Tout à coup, tout était fini. Il n’y avait plus aucune raison de se battre, de se battre.
Paul Verlaine était vraiment mort. Baudelaire ne pouvait l’accepter. Il ne l’aurait jamais fait. Il regarda avec amertume son supérieur qui, avec le temps, avait appris à estimer;
«Je connais ce regard, Charles, essaie de te calmer » le garçon se laissa tomber sur l’une des chaises en prenant son visage à deux mains.
***
- Quelques saisons après-
«Ainsi, tu es le célèbre Arahabaki» le garçon roux devant lui sourit. Baudelaire le détesta, car il trouva cette expression particulière identique à celle d’un individu qu’il n’avait jamais cessé de haïr.
«Et vous êtes le tout aussi célèbre Charles Baudelaire»
Pendant des années, il avait imaginé cette rencontre, dès la première fois qu’il avait vu ce garçon dans l’esprit de Verlaine, le monstre qui l’avait éloigné de son Paul pour toujours.
«C’est incroyable comme tu lui ressembles», se laissa-t-il fuir,
«On dit souvent que je ressemble à quelqu’un d’autre»
«Je vois que tu n’aimes pas non plus prononcer ce nom»
«Sans vous offenser, mais vous ne savez rien de moi. Vous avez peut-être lu tous les foutus documents que vous voulez, mais...»
«Oui, tu ressembles beaucoup à mon Paul.» le garçon connu comme Arahabaki croisa les bras à la poitrine
«Je ne suis pas venu jusqu’ici pour parler de Rimbaud ou de l’autre»
«Je l’imaginais»
«Un connard m’a donné ton nom et m’a dit que tu pouvais me mener à Victor Hugo»
«Il a disparu de la circulation depuis des années»

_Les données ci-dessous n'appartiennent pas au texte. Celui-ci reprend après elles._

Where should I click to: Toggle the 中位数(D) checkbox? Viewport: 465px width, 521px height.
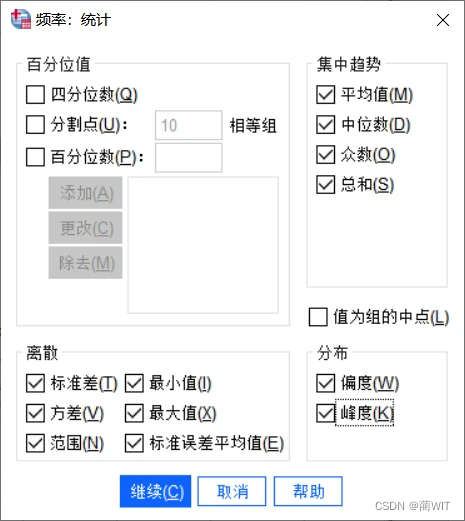pyautogui.click(x=325, y=125)
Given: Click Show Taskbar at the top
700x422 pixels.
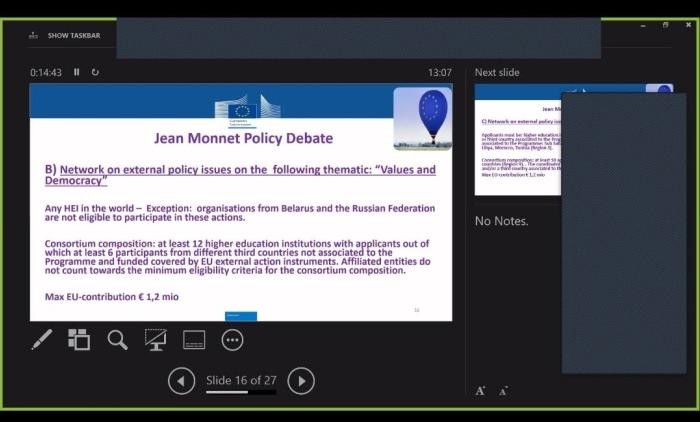Looking at the screenshot, I should [x=65, y=35].
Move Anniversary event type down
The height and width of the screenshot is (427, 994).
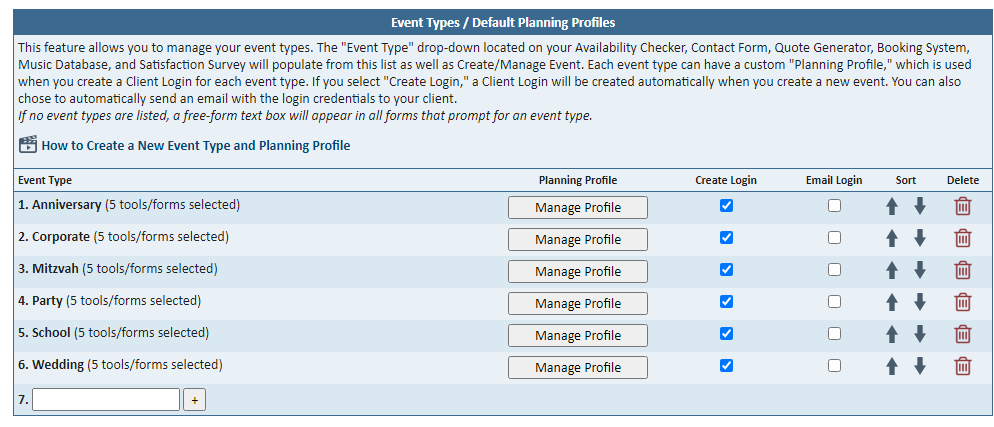(920, 206)
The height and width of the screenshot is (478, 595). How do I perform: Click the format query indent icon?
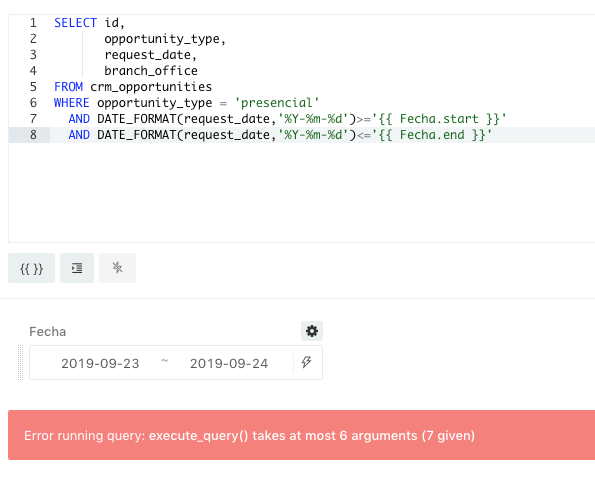pos(77,268)
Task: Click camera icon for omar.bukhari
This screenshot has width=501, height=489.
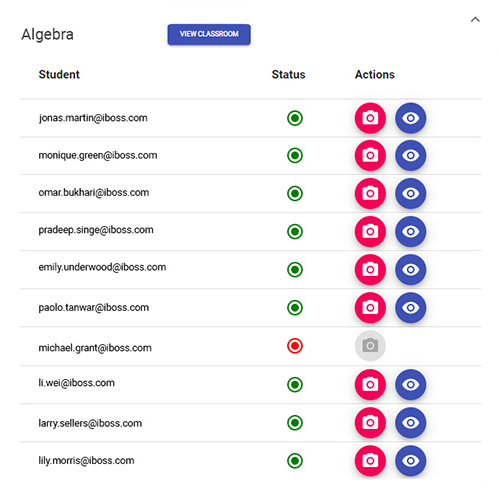Action: (370, 193)
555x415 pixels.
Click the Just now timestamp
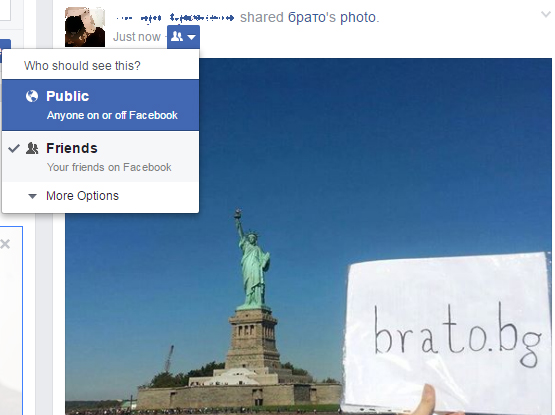(x=137, y=37)
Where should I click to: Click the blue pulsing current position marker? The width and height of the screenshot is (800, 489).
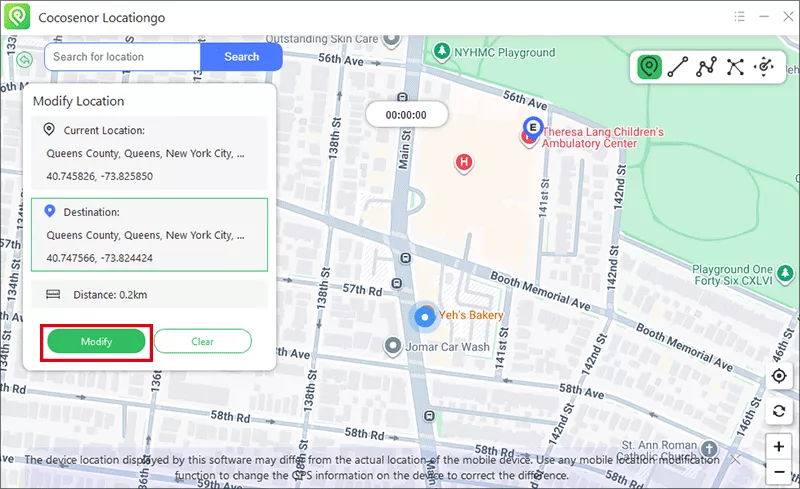pyautogui.click(x=424, y=317)
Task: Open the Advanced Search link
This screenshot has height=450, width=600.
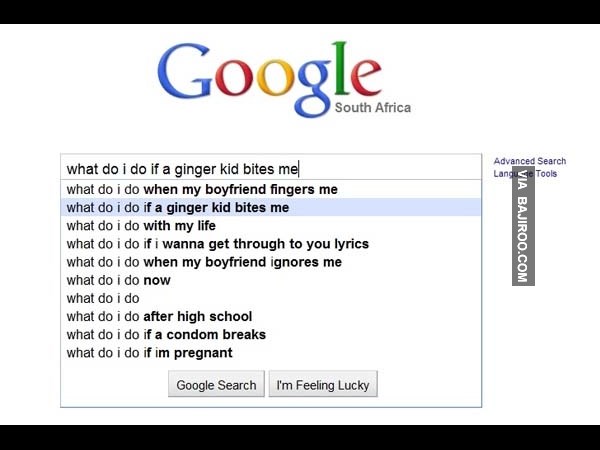Action: point(530,161)
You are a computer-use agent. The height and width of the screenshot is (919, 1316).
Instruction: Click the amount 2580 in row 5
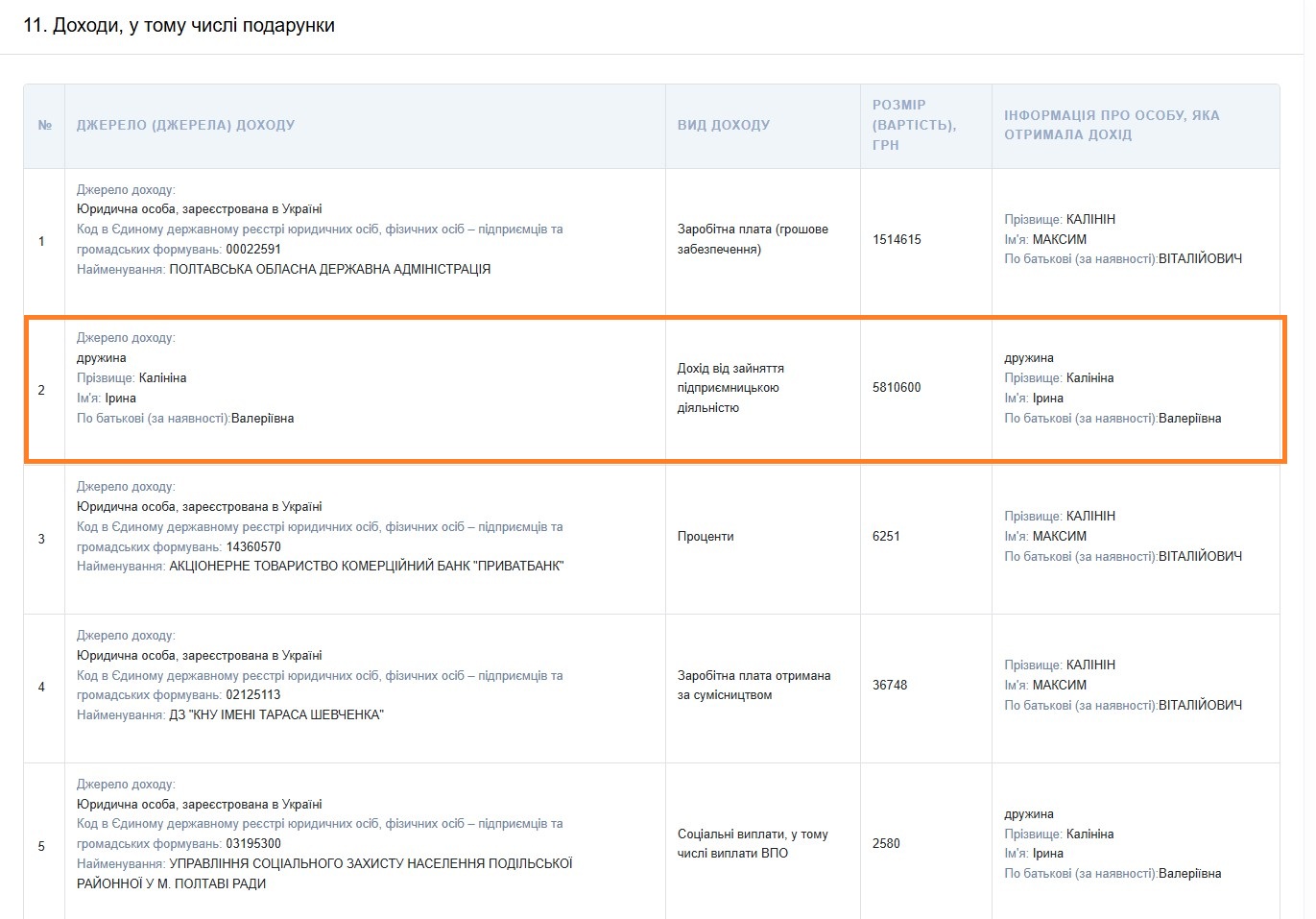[886, 844]

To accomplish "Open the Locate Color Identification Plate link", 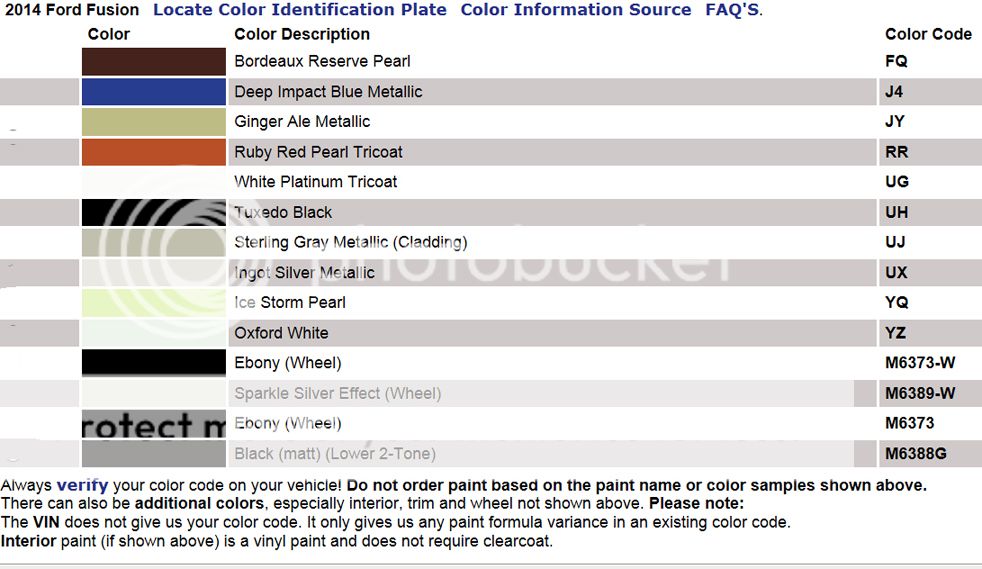I will 299,10.
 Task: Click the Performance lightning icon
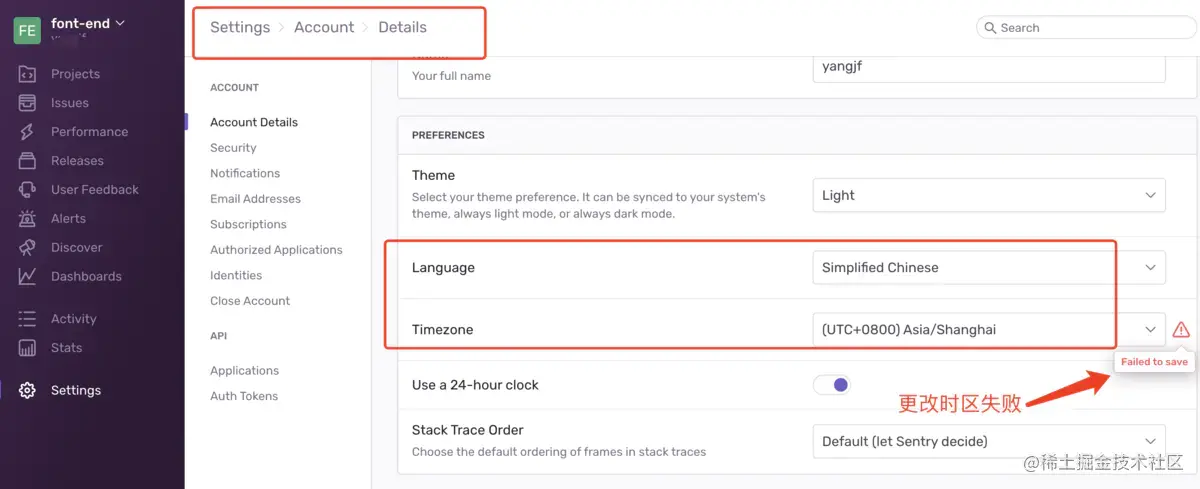[28, 132]
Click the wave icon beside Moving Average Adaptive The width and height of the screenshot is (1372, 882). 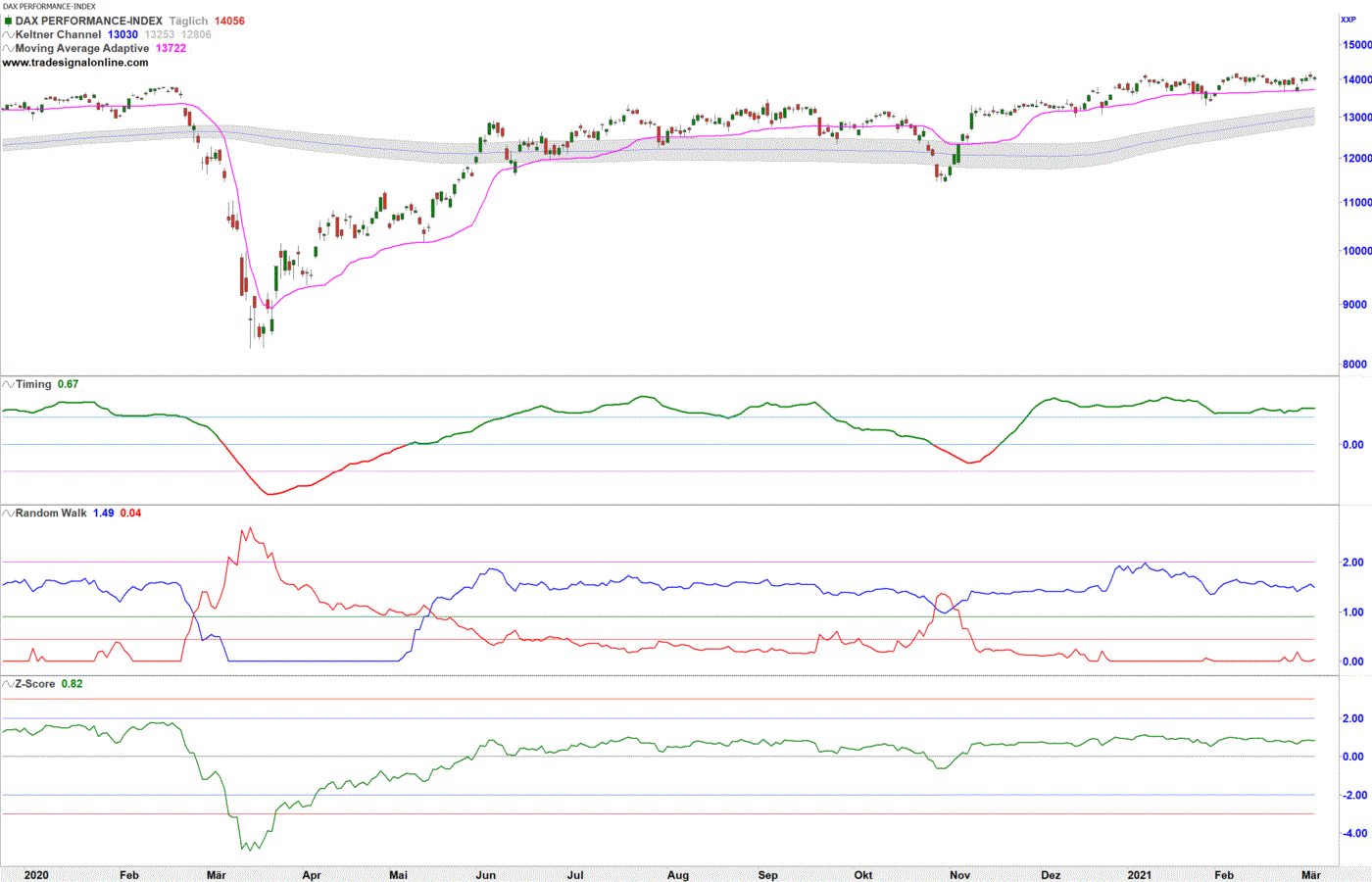[8, 49]
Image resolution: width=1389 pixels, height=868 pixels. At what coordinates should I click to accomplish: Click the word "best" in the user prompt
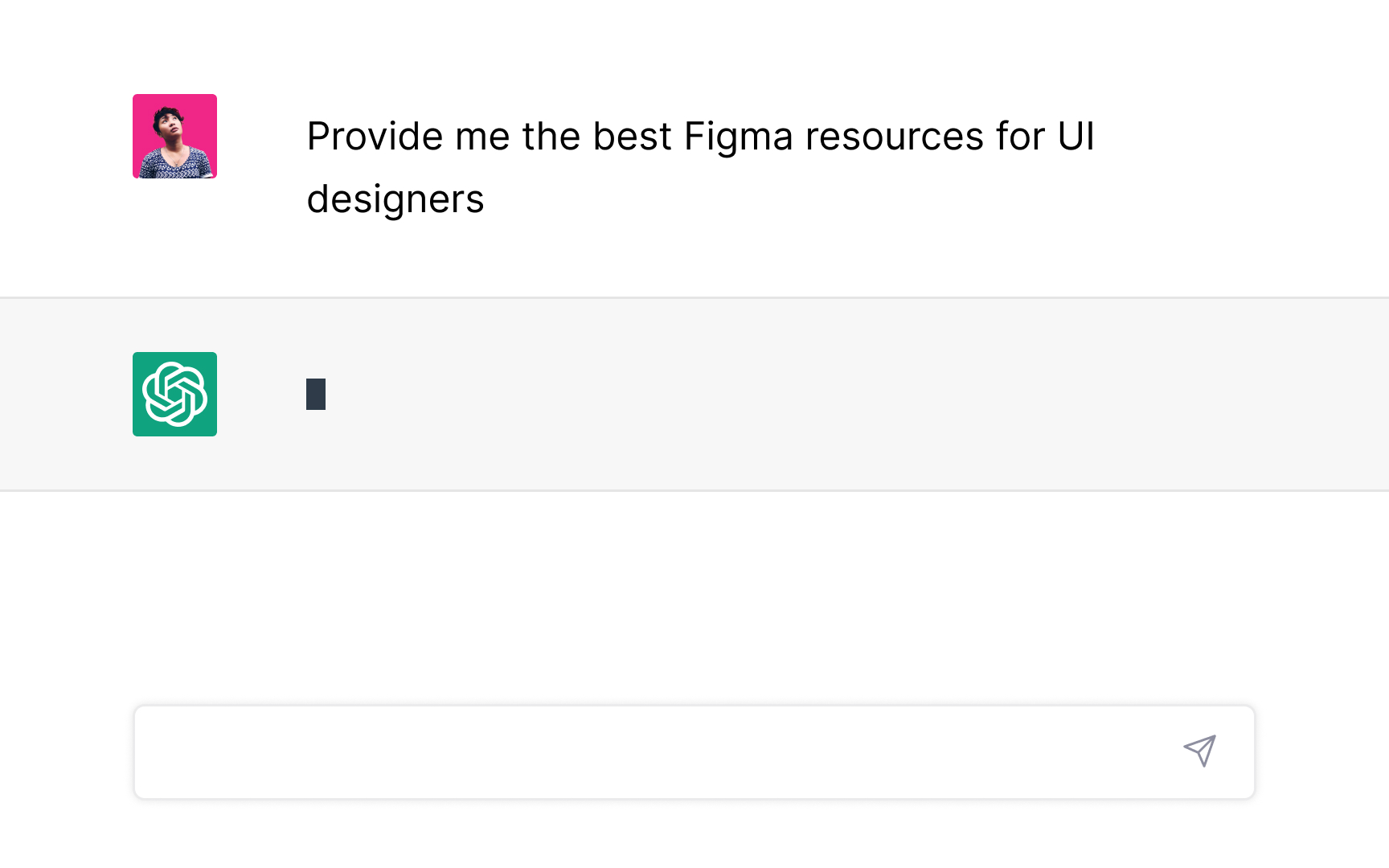[632, 137]
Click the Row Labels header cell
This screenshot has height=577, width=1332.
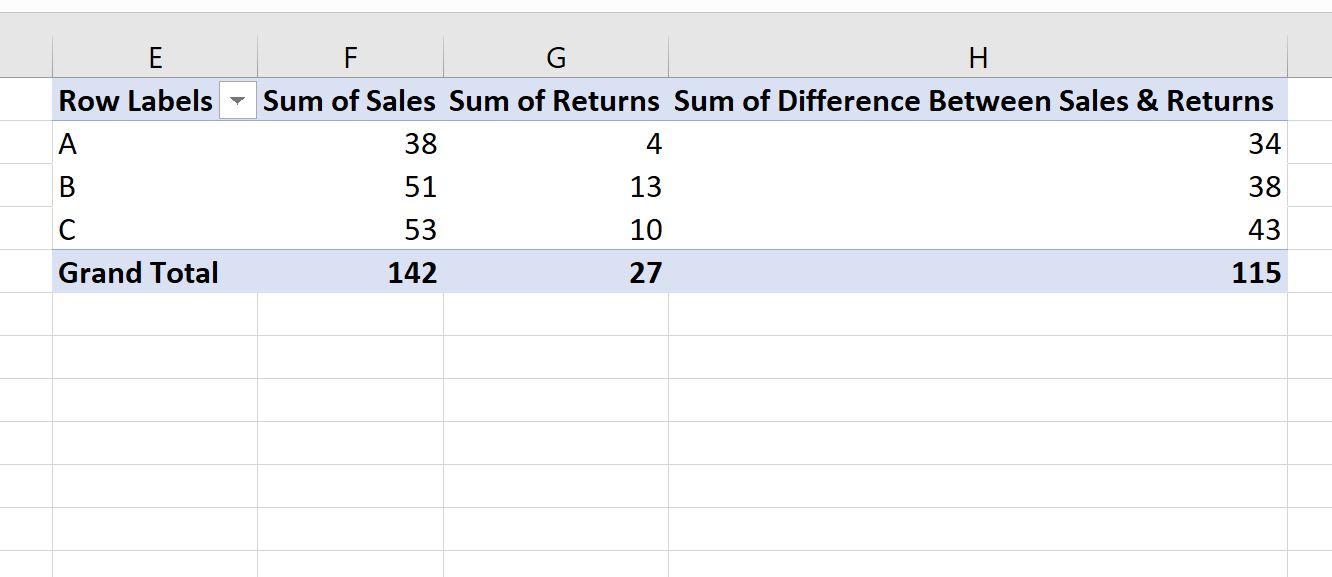[x=155, y=101]
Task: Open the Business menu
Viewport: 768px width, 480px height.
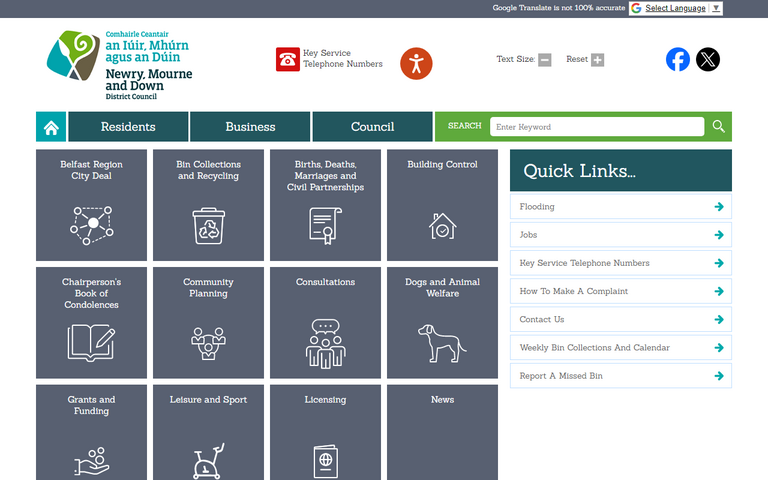Action: 250,127
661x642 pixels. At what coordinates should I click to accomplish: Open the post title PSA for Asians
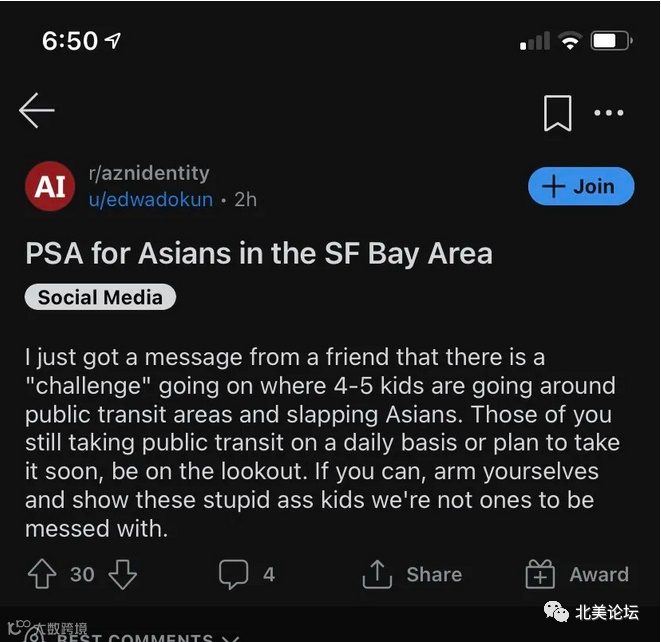pyautogui.click(x=259, y=254)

«Mais tu sais où le trouver»
«Je n’ai aucune raison de vous aider»
«Dans une autre vie, nous partagions le même nom. Cela veut dire quelque chose» C’était Dazai qui lui avait suggéré cette phrase dont Chuuya n’était pas sûr de vouloir connaître la signification.
«Pourquoi as-tu besoin d’Hugo?» demanda-t-il en murmurant.
«Ce ne sont pas tes oignons»
«Victor Hugo était le chef des Poètes Maudits»
«Dis-moi quelque chose que je ne sais pas déjà»
«Il est dangereux»
«J’ai fait face à des choses bien pires» Baudelaire sourit. Il avait la même obstination que Rimbaud, la même arrogance. Paradoxalement, la façon de boucler le nez était également similaire.
«Dans une autre réalité, Arthur aurait été fier de toi»
La vie de Charles Baudelaire était remplie de regrets et d’occasions manquées. Aider ce garçon était tout ce qu’il pouvait faire pour honorer la mémoire de son ami. Il ne pouvait plus le considérer comme un amant. Il lui avait fallu atteindre la maturité et un nouvel amour inattendu pour le comprendre. Arriver à abandonner ce passé qui le menait à sa ruine n’avait pas été facile mais nécessaire.
Il a donné à Nakahara Chuuya les informations dont elle avait besoin.
«Que voulait dire cette histoire du nom?» demanda le possesseur d’Arahabaki une fois arrivé au bord de la porte. Baudelaire lui sourit;
«Tu devrais demander ça à ton père»
Chuuya ne répondit pas mais rougit jusqu’au bout des oreilles. Ce garçon était tout ce qui restait de son Paul. Les détails hérités de ce monstre étaient ceux qui attiraient le plus l’attention, mais ce tempérament rebelle appartenait certainement à Arthur.
Il repensa au passé et aux saisons oubliées. Il revit le sourire de Paul en berçant ce bébé. Baudelaire n’avait pas pu changer les choses, mais cela aurait empêché l’histoire de se répéter.
Il ferma les yeux en revenant avec son esprit à ce matin parisien de tant d’années auparavant.
«Je t’aime Paul» n’avait jamais réussi à lui avouer comme il l’aurait voulu,
«C’est pourquoi je protégerai ton fils»
Charles Baudelaire avait une nouvelle mission.